Esse pacto nada mais era do que a utopia agostiniana. O Mestre dizia que o que mais importava não era educar, mas evitar que os seres humanos se deseducassem.
No discurso sobre educação, a palavra utopia era, geralmente, sinônima de impossibilidade. Mas o vosso avô a encarava como algo que requeresse intencionalidade e ação. Concretizar utopias – recriar vínculos, rever e re-olhar, reelaborar as práticas – reconfigurava a metáfora do Mito de Sísifo, o inédito viável freiriano.
O mestre Morin falava da necessidade de uma metamorfose, de uma reforma moral, lograda através de profundas mudanças no modo de educar e numa economia ecológica e solidária.
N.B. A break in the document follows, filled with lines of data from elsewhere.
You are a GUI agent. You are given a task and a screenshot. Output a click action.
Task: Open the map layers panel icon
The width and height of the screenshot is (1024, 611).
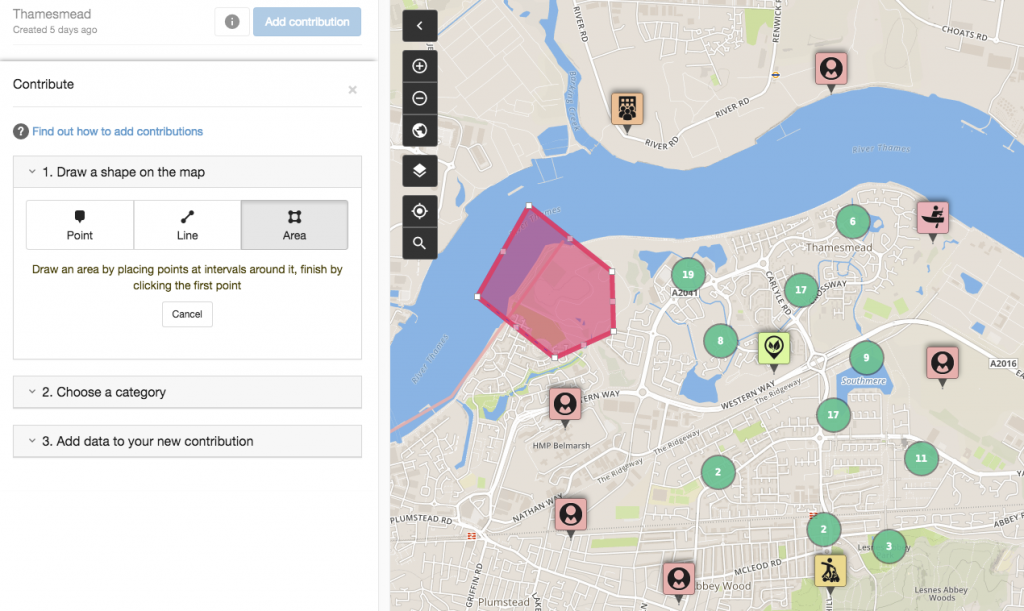click(x=419, y=170)
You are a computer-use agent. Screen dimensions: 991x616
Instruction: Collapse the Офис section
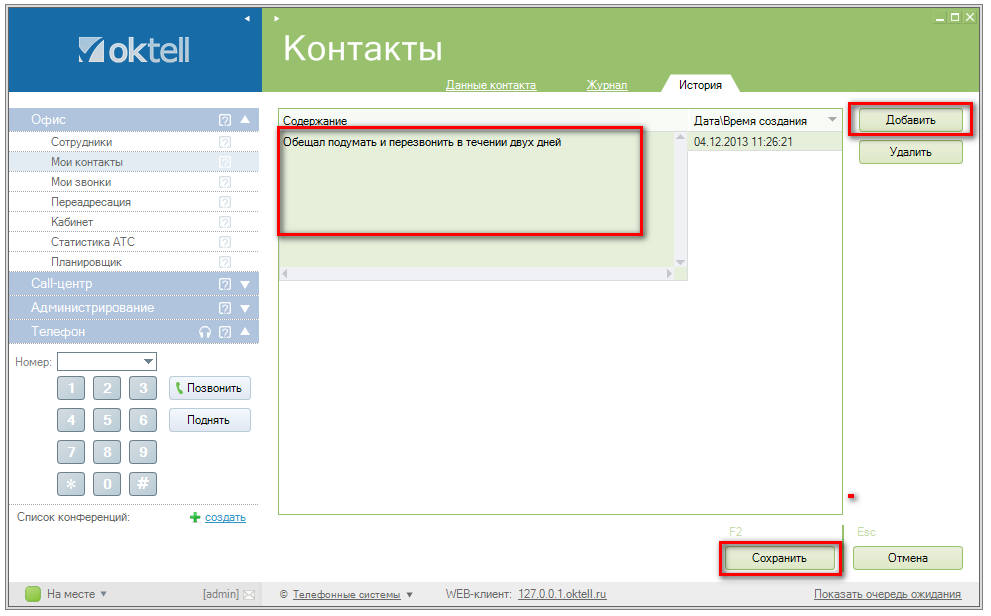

No setembro de há vinte anos, a nova educação, que emergia do sonho de todos nós, deveria formar o cidadão democrático e participativo, o ser humano sensível e solidário, fraterno e amoroso.
Da universidade, já recebíamos indícios, frágeis indícios de que havia professores que aprendiam. Que se apercebiam da sua incompletude e sabiam que o ser humano estava em permanente estado de projeto, de reelaboração da cultura pessoal e profissional. Congratulava-me com a iniciativa de universidades, que se assumiam como “multidiversidades”. E reconhecia, no afã de alguns companheiros e companheiras da UNIPROSA alguns pontos de luz, pontos de partida para uma reflexão necessária e urgente: quando e como se aprende?
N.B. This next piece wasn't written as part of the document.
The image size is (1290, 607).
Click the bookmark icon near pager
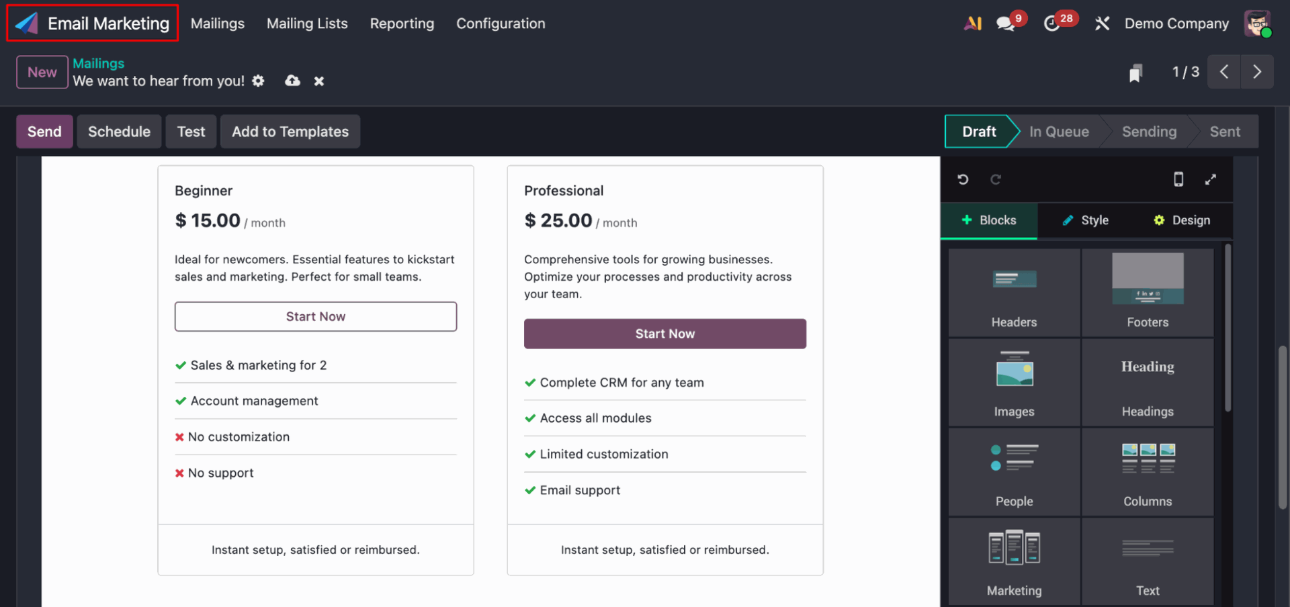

Alguns universitários das ciências da educação já manifestavam consciência de que chegara o tempo da pós-aula velha de há duzentos anos. Outras “aulas” se revelavam necessárias – quando o discípulo estava pronto, o mestre surgia:
“O aprendizado é sempre um jogo de convivência social, de inteligência civil. Acredito que os professores dão aulas sem saberem muito bem como e por que conseguem se equilibrar no arame das experiências das suas aulas.
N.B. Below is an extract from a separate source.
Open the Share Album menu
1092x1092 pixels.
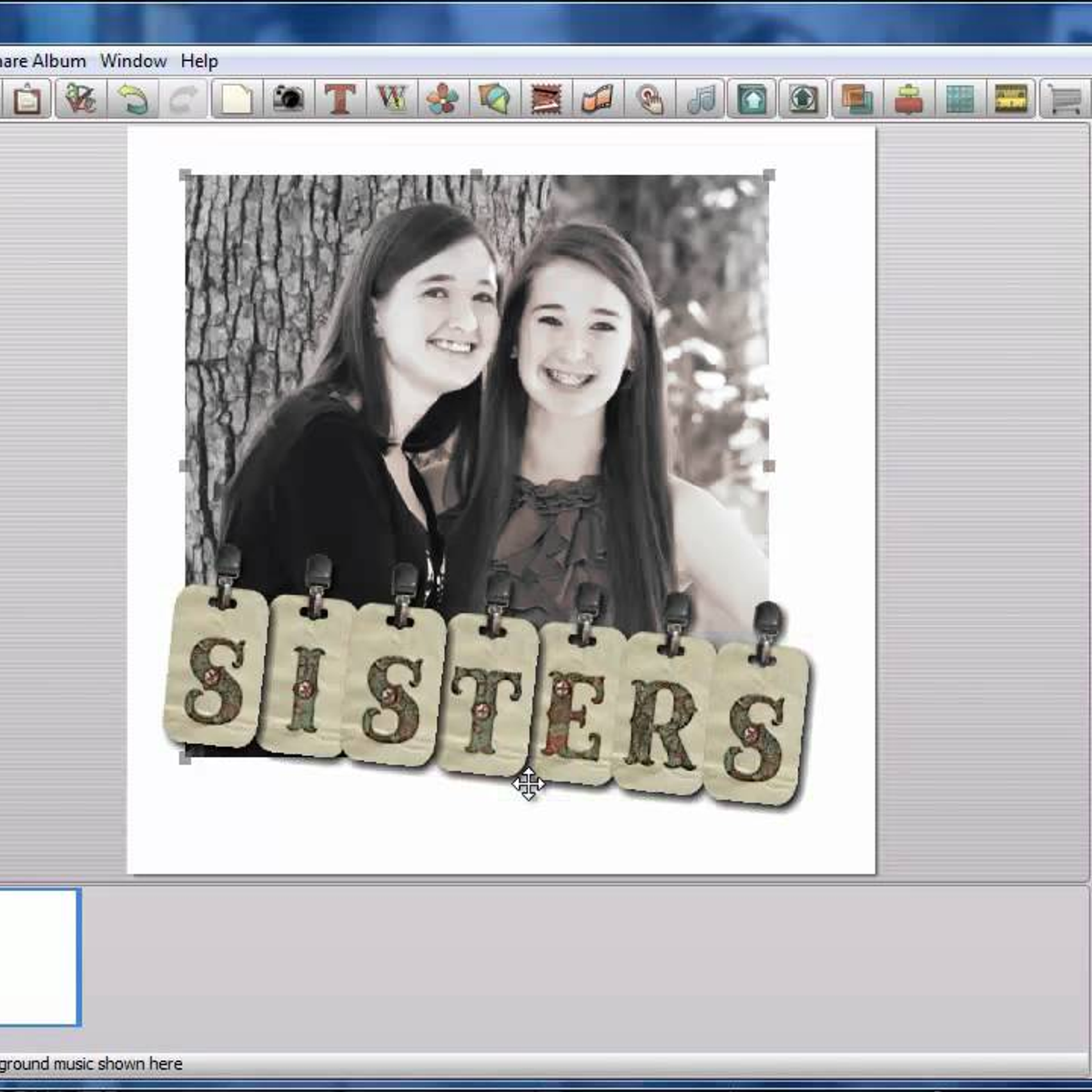pos(41,61)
Muitíssimas não dão certo e imediatamente se percebe quando isso acontece na cara e no corpo dos alunos. Todo aprendizado bom supõe que o aluno não tenha sua aula, mas que ele aprenda, que ele leia, que ele estude. E esse ler e estudar pode ser ler um livro, pode ser ver um vídeo, pode ser estudar em casa, pode ser estudar em outro qualquer lugar”.
Três rupturas paradigmáticas se sucederam em vertiginoso ritmo, sem que a Universidade se desse conta. Após décadas de adaptação de teorias existentes a realidades que se transformaram e perante aceleradas mudanças sociais e inovação tecnológica, os dados da pesquisa no campo da neurociência e da inteligência artificial, ou a sutil convergência entre a teoria da complexidade e a produção científica radicada no paradigma da comunicação, exigiam que, para além de uma tomada de consciência da obsolescência do modelo escolar, fosse assumido um compromisso ético com a educação.
A transição entre paradigmas, que a Universidade parecia iniciar, talvez fosse mesmo o prenúncio do “canto do cisne” da aula. Estaríamos perante os últimos lídimos representantes do “aulismo”? O ensino iria conseguir, finalmente, lograr gerar aprendizagens? A nobre arte de ensinar se reafirmaria, sob novos formatos? Aproximar-se-ia o derradeiro ato da obsoleta ensinagem? A universidade se redimiria de velhos pecados?
O início de setembro de há vinte anos nos daria resposta.